THE TASK »
Reproduce the rows verbatim, from the line with "This screenshot has height=600, width=900." up to and including the line with "(477, 154).".

RECORDS FOR THE EXERCISE »
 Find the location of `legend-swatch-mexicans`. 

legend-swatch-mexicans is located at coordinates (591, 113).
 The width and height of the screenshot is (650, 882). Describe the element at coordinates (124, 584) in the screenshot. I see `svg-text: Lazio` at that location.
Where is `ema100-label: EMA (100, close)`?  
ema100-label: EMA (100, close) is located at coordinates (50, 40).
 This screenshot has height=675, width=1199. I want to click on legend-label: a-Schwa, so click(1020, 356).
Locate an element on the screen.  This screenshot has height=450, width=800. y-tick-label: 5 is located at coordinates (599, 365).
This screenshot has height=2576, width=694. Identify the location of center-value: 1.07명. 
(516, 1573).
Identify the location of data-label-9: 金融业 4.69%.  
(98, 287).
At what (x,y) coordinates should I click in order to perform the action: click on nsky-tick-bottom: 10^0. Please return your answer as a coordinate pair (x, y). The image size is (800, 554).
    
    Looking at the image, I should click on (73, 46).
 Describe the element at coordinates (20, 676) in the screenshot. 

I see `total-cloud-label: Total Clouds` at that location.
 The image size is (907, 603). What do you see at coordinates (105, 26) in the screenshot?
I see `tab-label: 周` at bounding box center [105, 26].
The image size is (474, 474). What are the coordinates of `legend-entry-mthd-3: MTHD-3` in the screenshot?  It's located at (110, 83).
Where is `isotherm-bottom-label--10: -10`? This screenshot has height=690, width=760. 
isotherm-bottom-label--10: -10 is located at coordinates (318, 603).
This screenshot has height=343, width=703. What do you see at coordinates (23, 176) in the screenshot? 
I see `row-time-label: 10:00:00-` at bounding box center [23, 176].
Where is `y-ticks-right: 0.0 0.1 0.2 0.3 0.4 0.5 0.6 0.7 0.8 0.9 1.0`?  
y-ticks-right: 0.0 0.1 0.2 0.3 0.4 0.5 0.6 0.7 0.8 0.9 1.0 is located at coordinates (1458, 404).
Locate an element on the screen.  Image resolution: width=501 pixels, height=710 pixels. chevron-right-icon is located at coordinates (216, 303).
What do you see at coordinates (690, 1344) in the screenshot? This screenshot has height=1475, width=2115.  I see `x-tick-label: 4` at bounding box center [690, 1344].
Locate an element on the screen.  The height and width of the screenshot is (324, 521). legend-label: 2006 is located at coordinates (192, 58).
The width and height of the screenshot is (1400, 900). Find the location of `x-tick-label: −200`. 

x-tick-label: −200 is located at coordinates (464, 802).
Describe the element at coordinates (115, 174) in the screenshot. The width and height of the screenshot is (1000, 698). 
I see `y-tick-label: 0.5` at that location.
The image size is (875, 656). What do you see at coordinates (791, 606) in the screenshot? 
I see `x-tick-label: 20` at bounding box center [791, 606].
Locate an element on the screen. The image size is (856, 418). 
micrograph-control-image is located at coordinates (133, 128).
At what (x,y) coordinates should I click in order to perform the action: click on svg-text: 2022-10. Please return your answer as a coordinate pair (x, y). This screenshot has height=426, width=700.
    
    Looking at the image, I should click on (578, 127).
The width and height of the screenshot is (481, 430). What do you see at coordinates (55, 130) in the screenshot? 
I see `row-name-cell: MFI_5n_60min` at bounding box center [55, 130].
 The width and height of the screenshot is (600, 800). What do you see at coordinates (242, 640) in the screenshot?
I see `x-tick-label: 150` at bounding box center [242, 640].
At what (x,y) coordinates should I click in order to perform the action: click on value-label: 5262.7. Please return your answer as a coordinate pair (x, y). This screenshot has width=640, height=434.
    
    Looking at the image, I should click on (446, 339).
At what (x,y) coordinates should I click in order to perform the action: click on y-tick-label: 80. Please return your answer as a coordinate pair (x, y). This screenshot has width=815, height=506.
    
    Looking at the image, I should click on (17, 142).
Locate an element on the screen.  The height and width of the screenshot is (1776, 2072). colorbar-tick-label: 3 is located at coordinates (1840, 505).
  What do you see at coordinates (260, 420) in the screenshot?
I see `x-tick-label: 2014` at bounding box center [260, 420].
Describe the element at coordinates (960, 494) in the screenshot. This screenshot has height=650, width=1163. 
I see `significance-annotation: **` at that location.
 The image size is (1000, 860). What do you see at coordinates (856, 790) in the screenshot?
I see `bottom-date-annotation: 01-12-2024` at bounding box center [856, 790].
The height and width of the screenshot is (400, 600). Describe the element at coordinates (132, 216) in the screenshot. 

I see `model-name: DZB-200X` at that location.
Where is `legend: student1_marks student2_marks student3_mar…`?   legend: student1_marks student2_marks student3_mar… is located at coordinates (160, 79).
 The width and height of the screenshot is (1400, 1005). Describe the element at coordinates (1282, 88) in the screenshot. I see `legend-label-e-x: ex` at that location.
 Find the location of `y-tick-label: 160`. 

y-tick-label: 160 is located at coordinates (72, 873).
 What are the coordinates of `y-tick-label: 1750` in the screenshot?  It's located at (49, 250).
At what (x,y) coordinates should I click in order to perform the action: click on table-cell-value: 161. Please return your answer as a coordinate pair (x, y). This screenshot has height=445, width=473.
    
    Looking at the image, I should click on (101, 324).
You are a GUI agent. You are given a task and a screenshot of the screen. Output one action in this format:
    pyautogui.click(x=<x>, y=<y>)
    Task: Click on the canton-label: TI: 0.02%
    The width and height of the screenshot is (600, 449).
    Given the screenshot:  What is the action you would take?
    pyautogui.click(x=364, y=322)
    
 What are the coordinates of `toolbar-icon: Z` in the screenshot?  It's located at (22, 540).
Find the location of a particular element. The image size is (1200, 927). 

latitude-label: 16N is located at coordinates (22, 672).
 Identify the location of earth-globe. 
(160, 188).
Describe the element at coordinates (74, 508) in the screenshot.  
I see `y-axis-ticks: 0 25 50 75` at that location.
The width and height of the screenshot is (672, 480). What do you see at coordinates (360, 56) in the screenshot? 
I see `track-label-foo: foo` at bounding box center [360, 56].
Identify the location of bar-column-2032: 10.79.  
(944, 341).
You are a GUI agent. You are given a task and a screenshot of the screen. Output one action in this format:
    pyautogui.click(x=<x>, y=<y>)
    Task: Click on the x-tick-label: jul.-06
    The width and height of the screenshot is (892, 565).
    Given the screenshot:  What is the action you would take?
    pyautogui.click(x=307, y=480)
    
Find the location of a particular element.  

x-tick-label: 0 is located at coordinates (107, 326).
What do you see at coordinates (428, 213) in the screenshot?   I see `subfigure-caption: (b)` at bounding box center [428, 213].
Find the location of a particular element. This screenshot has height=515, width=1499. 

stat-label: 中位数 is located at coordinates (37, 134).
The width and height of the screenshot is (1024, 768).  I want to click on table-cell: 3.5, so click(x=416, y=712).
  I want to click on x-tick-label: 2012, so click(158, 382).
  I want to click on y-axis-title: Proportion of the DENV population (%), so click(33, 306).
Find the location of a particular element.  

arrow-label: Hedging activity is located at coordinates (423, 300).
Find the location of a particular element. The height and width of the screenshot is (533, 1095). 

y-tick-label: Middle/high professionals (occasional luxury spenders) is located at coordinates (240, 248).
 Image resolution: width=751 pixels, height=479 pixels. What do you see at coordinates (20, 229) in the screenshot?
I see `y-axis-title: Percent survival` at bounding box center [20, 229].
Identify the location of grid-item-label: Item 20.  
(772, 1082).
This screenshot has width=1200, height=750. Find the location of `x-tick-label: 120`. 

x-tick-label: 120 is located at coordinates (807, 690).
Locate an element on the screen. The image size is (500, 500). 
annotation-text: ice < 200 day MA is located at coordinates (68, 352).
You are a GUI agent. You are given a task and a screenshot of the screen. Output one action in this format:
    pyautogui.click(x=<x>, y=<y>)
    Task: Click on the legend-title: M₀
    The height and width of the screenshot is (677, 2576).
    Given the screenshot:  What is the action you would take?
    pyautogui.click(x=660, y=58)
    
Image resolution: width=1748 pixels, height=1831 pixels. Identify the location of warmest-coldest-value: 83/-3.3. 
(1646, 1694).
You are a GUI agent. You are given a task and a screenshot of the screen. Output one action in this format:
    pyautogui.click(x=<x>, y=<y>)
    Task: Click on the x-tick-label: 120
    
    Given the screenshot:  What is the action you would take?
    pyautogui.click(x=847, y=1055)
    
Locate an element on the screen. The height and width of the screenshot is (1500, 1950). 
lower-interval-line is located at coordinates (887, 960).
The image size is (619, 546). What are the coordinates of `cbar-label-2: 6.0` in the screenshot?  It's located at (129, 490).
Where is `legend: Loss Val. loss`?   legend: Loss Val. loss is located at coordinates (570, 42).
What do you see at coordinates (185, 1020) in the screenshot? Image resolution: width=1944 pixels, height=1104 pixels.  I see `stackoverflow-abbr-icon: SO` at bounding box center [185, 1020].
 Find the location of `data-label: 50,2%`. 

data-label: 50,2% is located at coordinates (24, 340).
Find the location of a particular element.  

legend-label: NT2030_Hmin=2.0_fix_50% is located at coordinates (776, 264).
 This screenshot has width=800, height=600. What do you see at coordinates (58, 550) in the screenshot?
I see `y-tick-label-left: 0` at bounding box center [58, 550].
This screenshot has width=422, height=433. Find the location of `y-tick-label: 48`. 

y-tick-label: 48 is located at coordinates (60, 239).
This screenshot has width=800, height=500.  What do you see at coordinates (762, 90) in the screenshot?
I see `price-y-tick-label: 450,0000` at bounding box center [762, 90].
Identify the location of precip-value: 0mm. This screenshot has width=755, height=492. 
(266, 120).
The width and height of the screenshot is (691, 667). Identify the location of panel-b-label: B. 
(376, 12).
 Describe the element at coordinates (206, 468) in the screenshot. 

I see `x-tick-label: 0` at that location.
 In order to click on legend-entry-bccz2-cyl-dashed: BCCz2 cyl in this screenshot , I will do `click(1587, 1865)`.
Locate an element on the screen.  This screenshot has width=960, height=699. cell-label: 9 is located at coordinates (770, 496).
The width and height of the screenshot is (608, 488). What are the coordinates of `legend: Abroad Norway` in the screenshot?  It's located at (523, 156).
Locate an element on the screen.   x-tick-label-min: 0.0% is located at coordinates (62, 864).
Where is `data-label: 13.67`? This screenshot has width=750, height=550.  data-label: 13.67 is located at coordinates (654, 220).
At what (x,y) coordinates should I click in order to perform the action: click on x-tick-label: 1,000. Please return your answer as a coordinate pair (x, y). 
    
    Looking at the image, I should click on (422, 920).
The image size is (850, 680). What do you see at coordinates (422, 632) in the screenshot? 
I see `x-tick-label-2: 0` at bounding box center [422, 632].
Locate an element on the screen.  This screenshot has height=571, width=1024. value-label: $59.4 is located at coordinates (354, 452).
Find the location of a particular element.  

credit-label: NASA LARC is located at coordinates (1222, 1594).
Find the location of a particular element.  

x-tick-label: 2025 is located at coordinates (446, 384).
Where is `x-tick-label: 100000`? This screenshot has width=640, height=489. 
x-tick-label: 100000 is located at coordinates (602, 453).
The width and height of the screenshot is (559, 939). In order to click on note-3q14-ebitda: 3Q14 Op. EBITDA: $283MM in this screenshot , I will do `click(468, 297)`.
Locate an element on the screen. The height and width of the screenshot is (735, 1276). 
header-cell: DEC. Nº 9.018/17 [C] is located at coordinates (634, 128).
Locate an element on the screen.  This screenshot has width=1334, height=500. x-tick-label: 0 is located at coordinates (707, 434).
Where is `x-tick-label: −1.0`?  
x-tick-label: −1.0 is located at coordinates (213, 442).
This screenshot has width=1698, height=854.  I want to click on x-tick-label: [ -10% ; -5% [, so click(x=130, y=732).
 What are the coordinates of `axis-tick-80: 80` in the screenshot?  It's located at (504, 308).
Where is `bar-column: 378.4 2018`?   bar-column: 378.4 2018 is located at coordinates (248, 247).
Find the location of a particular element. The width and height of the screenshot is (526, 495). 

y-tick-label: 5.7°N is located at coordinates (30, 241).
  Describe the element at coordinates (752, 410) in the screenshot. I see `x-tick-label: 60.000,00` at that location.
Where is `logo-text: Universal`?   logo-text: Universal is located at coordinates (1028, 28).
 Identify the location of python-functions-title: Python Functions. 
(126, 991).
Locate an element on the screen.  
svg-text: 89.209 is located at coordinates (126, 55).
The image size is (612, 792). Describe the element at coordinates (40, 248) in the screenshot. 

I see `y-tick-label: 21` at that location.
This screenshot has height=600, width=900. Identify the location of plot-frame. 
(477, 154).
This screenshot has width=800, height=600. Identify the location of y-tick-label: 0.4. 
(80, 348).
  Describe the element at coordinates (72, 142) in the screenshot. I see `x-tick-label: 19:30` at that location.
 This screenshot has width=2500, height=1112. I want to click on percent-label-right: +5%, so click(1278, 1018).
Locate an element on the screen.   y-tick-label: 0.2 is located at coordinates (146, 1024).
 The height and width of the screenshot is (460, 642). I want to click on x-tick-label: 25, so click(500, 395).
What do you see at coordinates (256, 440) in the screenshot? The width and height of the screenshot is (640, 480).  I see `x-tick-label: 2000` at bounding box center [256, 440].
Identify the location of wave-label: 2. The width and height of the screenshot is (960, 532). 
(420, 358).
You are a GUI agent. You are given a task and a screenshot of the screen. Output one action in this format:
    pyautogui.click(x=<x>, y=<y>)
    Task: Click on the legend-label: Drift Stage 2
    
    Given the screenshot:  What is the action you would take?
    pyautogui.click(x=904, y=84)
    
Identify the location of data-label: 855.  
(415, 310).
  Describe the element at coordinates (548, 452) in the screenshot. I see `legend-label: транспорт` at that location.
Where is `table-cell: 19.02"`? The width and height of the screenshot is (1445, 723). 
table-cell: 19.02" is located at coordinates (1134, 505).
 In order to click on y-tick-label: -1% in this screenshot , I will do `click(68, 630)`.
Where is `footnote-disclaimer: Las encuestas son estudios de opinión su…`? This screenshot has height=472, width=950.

FINISHED EXERCISE »
This screenshot has height=600, width=900. Identify the location of plot-frame. 
(477, 154).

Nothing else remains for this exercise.